Khalid Mehmood Rashid was extradited 18 months ago from South Africa to Pakistan, where he had been held in secret detention, Amnesty says.

His lawyer says he believes his client is wrongly accused of links to the July 2005 London suicide bombings.

Amnesty says that he is being denied access to a lawyer and medical care.

Pakistani government officials were not immediately available for comment.

'Totally unacceptable'

Mr Rashid's lawyer, Hashmat Habib, said his client had gone to South Africa to work, before being detained on visa charges in 2005.

Amnesty International logo
Amnesty say that Mr Rashid has been denied access to lawyers

He was then handed over to police following the London attacks, he said.

"Then he was kept 'somewhere in illegal detention' until mid-2006 when he was found to be in the custody of the Pakistan government," Mr Habib told the BBC.

Repeated petitions for his release finally resulted in Mr Rashid's appearance before a Pakistani federal review board on 12 April, he said.

There, he was remanded in police custody until 26 June. The judges ordered he be moved to Rawalpindi central jail, receive medical attention and be allowed to meet family members," Mr Habib said.

"But when his mother and father went to see him at the central jail he was not there.

"The government is openly flouting the courts orders. I have yet to see a single charge that has been levelled against him. We now intend to file a petition in the Supreme Court."

Amnesty says that Mr Rashid should be given a fair trial or released without delay. It says his family had feared he had been killed.

"Mr Rashid has already suffered 18 months of secret detention, and it is totally unacceptable for the Pakistan authorities to continue to deny him access to his lawyer, family and medical care," Erwin Van Der Borght, acting director of Amnesty International's Africa programme, said in a statement.

'Special circumstances'

A security source told the AFP news agency that Mr Rashid's alleged contacts with the 7 July bombers were being investigated.

Four suicide bombers, three of them Pakistani descent, blew themselves up on London's transport system on 7 July 2005, killing themselves and more than 50 others.

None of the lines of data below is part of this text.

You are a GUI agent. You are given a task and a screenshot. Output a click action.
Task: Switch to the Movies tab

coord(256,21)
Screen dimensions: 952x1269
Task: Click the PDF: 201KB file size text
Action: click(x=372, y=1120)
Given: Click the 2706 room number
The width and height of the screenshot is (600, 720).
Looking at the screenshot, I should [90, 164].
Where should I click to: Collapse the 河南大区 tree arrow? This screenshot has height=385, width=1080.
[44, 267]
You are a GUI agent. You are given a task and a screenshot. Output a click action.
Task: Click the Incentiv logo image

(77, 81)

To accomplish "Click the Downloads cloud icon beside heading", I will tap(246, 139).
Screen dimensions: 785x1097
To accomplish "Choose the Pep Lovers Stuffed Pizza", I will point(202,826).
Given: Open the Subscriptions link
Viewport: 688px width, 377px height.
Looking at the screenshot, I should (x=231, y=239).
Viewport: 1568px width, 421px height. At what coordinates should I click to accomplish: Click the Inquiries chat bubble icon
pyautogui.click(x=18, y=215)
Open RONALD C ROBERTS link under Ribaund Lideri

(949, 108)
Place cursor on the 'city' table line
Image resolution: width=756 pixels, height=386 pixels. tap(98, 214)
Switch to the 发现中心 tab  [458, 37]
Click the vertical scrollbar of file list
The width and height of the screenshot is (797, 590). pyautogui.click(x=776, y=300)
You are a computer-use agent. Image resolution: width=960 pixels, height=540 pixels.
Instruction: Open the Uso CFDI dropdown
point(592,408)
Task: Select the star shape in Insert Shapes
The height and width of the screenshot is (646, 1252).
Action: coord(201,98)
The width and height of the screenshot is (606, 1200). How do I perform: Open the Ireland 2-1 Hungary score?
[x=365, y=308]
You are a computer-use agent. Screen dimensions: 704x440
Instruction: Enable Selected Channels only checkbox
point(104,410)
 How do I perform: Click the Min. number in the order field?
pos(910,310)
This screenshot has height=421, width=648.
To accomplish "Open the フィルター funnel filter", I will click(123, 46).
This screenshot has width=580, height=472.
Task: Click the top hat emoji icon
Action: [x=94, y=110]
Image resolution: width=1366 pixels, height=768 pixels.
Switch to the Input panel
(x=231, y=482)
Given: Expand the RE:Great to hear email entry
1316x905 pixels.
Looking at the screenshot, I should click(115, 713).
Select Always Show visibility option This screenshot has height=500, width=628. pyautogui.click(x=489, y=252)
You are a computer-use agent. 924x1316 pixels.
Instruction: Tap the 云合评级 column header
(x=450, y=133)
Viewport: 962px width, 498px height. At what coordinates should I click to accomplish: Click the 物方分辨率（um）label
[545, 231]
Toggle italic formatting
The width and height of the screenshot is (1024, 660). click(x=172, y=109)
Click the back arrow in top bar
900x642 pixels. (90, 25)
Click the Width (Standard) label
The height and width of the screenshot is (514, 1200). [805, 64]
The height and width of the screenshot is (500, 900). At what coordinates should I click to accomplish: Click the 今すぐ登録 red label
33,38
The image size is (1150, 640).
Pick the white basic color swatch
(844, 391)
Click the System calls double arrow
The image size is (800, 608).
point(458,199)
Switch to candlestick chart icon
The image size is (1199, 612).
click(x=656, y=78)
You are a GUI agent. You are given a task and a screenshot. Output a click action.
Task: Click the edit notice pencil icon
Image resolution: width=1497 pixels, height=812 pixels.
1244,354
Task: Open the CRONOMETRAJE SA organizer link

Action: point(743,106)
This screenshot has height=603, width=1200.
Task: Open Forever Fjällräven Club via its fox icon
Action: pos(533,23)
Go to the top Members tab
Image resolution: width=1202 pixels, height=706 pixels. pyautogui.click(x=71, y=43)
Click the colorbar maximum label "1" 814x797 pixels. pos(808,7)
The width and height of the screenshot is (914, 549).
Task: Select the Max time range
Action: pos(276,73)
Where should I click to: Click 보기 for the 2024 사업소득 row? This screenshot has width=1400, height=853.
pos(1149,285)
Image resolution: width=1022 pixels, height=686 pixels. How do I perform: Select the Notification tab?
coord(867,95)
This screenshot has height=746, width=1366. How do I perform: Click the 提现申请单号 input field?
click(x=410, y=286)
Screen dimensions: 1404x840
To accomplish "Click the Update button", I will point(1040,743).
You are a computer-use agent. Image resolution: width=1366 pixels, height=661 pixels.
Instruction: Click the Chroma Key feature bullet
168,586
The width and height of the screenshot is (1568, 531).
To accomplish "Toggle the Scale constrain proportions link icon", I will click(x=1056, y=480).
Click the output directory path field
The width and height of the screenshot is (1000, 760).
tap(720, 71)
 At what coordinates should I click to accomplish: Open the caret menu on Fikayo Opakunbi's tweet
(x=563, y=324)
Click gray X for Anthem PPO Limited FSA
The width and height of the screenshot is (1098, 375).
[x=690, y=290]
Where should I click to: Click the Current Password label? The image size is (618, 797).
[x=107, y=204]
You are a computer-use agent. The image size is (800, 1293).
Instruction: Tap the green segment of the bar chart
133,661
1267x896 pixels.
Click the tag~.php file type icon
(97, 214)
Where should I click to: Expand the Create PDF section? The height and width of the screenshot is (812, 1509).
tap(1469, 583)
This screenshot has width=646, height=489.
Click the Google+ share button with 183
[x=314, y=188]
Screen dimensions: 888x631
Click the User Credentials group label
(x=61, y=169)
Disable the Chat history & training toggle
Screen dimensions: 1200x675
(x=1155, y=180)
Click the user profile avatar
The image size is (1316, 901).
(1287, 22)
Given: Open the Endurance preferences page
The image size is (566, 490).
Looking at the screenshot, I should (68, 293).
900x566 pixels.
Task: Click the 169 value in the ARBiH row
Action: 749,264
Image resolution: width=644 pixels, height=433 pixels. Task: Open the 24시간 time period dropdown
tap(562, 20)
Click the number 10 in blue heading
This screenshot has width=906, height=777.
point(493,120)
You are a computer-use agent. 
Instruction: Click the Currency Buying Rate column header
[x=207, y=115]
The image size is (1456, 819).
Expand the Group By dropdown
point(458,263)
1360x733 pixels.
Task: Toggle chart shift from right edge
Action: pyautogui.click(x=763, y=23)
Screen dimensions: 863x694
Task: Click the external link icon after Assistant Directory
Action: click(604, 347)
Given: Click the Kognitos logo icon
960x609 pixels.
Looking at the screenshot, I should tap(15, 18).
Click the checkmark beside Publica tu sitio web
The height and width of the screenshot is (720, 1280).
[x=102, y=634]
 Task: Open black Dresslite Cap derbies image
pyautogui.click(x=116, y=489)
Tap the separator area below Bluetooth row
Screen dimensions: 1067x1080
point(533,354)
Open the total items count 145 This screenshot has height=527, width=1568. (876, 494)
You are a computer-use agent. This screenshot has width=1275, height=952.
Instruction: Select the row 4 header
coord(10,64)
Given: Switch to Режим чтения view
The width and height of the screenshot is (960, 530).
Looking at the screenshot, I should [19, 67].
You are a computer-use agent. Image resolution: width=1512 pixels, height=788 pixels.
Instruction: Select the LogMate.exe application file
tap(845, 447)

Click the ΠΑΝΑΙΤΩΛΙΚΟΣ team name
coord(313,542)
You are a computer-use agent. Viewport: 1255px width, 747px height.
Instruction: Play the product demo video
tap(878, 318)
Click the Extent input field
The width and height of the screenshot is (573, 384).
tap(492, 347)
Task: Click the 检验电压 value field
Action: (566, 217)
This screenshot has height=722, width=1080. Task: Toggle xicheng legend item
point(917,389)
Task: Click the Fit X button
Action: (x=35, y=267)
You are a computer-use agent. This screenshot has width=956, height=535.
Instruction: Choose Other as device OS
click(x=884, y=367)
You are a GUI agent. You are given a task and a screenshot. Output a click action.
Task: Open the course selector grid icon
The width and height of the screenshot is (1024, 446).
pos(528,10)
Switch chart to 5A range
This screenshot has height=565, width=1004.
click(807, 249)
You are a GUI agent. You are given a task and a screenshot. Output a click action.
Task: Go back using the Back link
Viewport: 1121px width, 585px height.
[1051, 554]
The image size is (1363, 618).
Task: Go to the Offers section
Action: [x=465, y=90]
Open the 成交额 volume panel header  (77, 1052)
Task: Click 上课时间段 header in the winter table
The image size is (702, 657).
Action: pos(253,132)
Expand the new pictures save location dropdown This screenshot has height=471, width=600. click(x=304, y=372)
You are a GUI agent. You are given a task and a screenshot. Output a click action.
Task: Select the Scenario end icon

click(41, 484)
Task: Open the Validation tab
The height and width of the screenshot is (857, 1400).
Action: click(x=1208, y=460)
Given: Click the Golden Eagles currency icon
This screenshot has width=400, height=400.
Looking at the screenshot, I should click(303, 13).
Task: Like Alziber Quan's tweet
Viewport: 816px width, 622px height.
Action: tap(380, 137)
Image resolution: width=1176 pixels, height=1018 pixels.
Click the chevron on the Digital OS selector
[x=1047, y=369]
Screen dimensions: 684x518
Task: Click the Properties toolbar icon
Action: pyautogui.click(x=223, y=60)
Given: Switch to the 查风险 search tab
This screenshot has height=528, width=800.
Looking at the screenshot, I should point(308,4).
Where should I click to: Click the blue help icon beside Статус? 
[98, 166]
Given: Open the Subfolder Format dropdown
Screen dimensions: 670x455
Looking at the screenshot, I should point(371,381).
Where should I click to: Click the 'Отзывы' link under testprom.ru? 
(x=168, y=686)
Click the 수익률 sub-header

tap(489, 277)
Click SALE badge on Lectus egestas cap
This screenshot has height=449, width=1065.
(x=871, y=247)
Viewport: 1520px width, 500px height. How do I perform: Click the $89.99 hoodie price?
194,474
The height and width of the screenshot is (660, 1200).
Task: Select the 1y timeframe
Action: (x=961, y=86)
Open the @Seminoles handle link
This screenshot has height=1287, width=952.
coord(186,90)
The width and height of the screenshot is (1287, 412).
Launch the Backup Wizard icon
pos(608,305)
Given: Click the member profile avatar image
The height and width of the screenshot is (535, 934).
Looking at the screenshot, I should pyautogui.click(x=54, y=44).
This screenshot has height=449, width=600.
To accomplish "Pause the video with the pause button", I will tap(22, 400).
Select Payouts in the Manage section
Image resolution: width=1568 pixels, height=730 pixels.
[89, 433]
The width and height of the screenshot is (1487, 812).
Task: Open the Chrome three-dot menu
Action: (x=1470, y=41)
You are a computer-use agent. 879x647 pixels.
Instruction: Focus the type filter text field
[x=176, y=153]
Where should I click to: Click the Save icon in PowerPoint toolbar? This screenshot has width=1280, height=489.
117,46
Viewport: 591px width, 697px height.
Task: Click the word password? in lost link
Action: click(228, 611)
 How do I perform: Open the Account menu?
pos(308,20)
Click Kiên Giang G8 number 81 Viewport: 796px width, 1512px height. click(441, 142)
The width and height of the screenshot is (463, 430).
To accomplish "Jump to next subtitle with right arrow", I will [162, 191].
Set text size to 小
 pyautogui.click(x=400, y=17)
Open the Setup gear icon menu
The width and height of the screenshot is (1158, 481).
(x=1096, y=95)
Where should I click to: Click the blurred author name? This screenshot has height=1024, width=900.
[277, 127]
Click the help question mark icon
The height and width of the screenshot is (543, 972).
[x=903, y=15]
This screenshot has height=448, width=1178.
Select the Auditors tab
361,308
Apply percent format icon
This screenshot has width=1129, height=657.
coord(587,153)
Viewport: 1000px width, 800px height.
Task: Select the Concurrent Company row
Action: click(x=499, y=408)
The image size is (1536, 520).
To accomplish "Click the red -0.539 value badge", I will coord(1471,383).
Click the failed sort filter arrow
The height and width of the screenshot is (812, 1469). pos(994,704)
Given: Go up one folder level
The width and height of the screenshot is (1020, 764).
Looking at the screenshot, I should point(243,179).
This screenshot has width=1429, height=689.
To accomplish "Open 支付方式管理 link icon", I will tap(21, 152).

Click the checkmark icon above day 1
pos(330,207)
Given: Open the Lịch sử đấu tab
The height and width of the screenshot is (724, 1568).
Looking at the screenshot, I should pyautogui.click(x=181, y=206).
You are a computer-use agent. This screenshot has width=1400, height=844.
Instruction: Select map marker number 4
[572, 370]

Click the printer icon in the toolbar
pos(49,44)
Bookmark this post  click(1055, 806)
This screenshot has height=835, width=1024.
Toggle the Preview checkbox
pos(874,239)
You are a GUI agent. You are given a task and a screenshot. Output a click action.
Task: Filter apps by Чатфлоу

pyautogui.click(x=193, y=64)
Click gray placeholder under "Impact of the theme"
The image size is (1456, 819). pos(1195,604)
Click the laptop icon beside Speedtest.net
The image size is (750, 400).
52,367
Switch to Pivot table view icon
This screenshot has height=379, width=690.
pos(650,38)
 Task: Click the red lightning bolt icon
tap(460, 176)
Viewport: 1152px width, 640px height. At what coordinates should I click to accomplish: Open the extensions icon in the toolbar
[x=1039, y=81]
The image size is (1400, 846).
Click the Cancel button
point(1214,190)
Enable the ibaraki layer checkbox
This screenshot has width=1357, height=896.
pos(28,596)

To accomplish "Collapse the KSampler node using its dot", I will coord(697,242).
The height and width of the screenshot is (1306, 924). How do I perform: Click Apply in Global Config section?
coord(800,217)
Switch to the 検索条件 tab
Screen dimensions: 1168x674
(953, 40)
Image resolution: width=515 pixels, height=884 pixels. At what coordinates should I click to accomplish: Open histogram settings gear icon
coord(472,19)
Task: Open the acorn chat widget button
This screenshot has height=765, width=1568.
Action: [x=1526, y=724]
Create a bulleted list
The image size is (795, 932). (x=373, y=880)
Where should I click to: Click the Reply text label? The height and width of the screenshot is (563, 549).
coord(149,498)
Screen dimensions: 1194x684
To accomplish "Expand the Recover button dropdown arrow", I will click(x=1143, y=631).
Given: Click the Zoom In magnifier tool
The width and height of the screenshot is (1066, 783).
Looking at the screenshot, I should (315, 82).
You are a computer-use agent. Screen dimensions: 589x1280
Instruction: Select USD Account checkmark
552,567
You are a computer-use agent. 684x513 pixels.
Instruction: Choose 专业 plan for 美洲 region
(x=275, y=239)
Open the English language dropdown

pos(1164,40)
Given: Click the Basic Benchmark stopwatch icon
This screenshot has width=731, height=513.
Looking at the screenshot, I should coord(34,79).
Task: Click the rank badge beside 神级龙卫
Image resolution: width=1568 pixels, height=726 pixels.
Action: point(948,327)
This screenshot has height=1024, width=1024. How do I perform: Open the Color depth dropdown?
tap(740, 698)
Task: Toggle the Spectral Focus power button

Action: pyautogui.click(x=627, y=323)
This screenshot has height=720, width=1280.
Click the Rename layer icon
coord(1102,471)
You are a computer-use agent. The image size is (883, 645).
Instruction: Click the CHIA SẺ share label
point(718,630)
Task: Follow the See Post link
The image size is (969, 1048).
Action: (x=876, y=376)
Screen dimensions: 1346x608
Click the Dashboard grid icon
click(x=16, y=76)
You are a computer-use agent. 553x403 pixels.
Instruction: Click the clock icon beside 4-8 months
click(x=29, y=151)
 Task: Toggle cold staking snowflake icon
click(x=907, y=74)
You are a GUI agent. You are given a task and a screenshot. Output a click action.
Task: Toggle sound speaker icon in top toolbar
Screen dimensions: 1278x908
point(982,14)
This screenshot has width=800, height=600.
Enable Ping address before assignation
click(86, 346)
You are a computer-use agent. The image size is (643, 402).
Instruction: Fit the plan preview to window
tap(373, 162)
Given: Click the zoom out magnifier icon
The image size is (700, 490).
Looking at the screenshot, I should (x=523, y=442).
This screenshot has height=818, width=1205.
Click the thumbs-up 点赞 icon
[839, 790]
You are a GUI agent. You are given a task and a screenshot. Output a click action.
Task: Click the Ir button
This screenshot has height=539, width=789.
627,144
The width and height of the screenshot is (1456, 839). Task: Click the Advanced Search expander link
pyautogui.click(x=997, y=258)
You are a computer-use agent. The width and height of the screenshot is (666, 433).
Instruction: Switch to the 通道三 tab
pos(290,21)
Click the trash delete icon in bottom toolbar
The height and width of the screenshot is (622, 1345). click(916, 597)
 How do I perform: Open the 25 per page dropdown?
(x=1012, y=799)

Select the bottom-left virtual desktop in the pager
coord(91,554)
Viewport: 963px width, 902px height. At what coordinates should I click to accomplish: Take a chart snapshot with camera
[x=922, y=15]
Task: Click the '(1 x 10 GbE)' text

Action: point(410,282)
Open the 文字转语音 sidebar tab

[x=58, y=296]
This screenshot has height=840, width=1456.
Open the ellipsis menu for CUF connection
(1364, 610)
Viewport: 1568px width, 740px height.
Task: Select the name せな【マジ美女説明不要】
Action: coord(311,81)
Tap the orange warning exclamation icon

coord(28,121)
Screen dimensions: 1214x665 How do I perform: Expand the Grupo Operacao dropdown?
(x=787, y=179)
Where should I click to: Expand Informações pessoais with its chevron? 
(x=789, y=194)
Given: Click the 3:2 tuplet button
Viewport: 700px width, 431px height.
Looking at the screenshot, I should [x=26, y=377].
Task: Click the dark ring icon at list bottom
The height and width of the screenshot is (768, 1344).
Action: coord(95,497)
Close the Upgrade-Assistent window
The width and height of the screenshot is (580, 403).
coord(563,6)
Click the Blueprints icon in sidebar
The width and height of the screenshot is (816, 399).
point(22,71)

More than 700 people were wounded.

At least two of the four bombers - Mohammed Sidique Khan and Shezhad Tanweer were known to have visited Pakistan in the months before the attacks.

Mr Rashid's family and lawyers have accused the South African authorities of arranging his removal to Pakistan under the CIA's "extraordinary rendition" programme.

But South Africa's govenment has repeatedly denied the charge, saying he was deported "under special circumstances" and flown to Pakistan, where he was formally handed over to officials.

South Africa's government also insists that Mr Rashid did not appeal against his deportation.

It has said the unusual nature of his deportation - in a chartered plane that left from a South African military base - arose from allegations he was connected to international terror cells.